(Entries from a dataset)

══════════════════════════════

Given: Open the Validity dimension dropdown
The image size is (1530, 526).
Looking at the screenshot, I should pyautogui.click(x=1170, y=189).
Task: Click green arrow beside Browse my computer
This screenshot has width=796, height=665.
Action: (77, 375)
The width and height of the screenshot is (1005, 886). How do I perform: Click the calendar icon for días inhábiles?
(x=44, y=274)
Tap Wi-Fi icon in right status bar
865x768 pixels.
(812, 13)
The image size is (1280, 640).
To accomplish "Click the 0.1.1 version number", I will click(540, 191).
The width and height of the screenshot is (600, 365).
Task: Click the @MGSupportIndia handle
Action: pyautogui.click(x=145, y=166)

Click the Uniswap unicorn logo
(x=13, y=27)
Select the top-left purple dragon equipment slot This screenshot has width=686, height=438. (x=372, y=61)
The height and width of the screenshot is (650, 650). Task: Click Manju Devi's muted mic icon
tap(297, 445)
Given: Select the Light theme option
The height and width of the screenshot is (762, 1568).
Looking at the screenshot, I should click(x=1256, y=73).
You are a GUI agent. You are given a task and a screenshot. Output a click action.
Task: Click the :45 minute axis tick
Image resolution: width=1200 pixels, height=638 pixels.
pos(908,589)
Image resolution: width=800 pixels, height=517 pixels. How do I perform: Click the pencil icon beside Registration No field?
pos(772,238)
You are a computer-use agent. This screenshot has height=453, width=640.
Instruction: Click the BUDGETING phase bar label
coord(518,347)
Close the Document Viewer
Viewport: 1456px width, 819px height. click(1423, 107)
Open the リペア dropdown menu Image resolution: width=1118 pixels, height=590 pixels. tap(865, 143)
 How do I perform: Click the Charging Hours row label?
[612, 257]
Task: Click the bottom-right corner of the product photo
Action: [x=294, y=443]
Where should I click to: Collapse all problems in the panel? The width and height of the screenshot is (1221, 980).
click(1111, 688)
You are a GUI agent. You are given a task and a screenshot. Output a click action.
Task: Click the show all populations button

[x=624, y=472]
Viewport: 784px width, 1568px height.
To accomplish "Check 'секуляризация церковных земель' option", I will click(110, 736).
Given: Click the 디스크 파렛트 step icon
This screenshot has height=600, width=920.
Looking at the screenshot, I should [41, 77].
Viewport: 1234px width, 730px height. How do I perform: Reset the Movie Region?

══════════════════════════════

» AIM OF THE EXERCISE: Show each line of the records above that contains the word "pixels".

» WORKED SOLUTION:
865x768 pixels.
Image resolution: width=1200 pixels, height=638 pixels.
Image resolution: width=800 pixels, height=517 pixels. How do I perform: Click the pencil icon beside Registration No field?
Open the リペア dropdown menu Image resolution: width=1118 pixels, height=590 pixels. tap(865, 143)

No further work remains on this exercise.